*TASK DETAILS:*
Go through the records and report each line holding the string "computer".

*THE DATA:*
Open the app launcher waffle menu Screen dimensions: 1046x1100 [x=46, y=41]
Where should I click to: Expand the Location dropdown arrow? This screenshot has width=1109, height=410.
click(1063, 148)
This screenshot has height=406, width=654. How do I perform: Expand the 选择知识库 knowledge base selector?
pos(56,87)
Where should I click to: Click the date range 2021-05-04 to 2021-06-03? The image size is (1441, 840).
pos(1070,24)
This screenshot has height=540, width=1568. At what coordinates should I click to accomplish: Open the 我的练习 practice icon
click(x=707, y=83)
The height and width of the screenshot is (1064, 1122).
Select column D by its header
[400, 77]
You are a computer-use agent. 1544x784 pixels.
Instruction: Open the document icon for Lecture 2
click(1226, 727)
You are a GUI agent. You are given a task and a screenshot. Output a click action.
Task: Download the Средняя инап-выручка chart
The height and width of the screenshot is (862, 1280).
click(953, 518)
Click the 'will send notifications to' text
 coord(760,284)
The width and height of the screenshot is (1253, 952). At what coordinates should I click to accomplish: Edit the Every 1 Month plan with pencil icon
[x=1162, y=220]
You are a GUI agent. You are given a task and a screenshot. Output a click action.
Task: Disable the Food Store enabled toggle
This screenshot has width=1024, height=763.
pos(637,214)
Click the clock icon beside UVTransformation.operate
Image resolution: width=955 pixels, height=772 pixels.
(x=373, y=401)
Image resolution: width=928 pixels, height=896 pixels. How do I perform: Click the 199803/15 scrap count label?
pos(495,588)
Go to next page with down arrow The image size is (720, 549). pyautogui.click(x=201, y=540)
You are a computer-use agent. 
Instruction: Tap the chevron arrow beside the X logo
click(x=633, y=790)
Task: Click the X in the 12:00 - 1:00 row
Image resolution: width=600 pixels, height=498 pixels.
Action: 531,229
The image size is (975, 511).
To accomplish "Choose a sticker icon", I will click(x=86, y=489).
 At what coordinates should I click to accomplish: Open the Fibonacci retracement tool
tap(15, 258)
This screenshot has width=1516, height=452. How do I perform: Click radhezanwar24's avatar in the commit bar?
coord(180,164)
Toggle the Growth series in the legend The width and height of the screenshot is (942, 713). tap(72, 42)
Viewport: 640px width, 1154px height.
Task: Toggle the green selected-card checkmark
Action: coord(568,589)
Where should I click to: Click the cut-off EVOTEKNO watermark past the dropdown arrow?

*SOLUTION TO THIS PROBLEM:*
You are a computer-use agent. 1544x784 pixels.
You are a computer-use agent. 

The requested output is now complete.